▸ **Requirement**
The required answer is every line of the data containing the word "below".
** Opening Dataset extract block **
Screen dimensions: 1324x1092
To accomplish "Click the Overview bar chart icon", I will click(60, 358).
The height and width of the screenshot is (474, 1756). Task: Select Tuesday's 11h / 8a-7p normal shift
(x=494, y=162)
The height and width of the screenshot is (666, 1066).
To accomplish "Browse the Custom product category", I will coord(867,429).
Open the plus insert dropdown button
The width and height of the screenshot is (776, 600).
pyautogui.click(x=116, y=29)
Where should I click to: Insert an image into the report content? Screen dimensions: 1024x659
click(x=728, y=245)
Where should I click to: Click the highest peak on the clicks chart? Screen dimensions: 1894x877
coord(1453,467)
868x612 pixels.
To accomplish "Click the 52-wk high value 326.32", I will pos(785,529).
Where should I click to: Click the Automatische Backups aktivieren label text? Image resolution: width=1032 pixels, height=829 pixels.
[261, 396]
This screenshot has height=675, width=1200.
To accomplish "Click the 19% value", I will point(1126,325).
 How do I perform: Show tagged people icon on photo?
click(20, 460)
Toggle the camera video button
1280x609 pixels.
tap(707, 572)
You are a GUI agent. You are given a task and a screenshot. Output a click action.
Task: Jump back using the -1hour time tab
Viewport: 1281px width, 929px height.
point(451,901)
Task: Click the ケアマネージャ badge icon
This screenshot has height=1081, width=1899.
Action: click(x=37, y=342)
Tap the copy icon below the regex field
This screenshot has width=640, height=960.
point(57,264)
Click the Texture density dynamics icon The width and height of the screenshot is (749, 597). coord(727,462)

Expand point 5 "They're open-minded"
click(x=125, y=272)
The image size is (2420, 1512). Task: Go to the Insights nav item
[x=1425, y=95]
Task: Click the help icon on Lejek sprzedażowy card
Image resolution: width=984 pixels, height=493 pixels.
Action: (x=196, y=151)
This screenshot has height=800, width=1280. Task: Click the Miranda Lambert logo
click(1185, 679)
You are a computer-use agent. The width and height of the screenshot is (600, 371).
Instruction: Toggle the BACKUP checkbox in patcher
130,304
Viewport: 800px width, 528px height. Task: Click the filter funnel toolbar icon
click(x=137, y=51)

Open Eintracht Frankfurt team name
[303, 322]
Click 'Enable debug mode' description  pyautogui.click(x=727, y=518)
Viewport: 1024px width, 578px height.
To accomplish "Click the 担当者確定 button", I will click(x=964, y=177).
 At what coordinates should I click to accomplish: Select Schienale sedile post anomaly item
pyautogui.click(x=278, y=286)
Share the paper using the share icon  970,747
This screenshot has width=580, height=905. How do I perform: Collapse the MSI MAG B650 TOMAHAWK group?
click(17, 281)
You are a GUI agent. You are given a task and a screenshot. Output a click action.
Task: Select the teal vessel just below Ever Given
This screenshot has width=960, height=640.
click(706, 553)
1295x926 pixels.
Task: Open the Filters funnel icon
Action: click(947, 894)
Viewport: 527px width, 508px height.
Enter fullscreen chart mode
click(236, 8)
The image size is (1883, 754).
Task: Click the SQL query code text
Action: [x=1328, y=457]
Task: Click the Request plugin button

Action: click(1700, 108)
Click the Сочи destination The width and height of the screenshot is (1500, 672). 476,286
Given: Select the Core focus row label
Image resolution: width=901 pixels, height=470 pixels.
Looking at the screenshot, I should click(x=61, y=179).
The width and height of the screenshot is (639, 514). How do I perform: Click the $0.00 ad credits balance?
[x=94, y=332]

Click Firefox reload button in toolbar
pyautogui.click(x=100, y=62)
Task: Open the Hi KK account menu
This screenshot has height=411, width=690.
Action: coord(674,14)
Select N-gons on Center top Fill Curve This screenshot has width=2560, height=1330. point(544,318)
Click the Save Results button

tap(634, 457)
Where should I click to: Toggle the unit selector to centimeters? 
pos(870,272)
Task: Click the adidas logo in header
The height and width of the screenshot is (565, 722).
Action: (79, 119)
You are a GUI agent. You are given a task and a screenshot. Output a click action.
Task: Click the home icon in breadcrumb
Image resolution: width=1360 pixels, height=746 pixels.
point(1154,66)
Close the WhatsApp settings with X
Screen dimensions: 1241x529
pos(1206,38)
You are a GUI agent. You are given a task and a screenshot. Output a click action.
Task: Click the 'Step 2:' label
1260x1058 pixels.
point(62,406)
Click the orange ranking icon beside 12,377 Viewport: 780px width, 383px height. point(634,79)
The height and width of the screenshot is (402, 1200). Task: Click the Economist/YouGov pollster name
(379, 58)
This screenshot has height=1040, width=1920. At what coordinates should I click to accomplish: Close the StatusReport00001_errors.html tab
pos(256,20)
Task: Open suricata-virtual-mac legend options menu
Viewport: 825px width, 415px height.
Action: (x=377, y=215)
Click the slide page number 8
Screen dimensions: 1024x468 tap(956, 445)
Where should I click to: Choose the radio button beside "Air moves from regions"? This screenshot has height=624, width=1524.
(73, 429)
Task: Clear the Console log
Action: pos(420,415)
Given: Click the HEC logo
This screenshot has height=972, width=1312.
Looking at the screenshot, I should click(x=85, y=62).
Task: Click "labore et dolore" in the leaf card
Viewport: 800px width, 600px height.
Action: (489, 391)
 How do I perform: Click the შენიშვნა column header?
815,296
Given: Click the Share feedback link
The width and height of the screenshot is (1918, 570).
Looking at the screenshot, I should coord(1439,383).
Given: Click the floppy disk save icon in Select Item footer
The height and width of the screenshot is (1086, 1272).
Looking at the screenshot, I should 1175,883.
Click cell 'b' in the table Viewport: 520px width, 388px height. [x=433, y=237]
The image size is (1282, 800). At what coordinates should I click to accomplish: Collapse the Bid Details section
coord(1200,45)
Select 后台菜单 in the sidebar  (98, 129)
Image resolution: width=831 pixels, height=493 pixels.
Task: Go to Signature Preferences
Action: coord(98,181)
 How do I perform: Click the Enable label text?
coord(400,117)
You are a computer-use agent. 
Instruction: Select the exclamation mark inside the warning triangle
** Closing Dataset extract block **
▸ **Task output**
Tap the copy icon below the regex field
Task: Select the teal vessel just below Ever Given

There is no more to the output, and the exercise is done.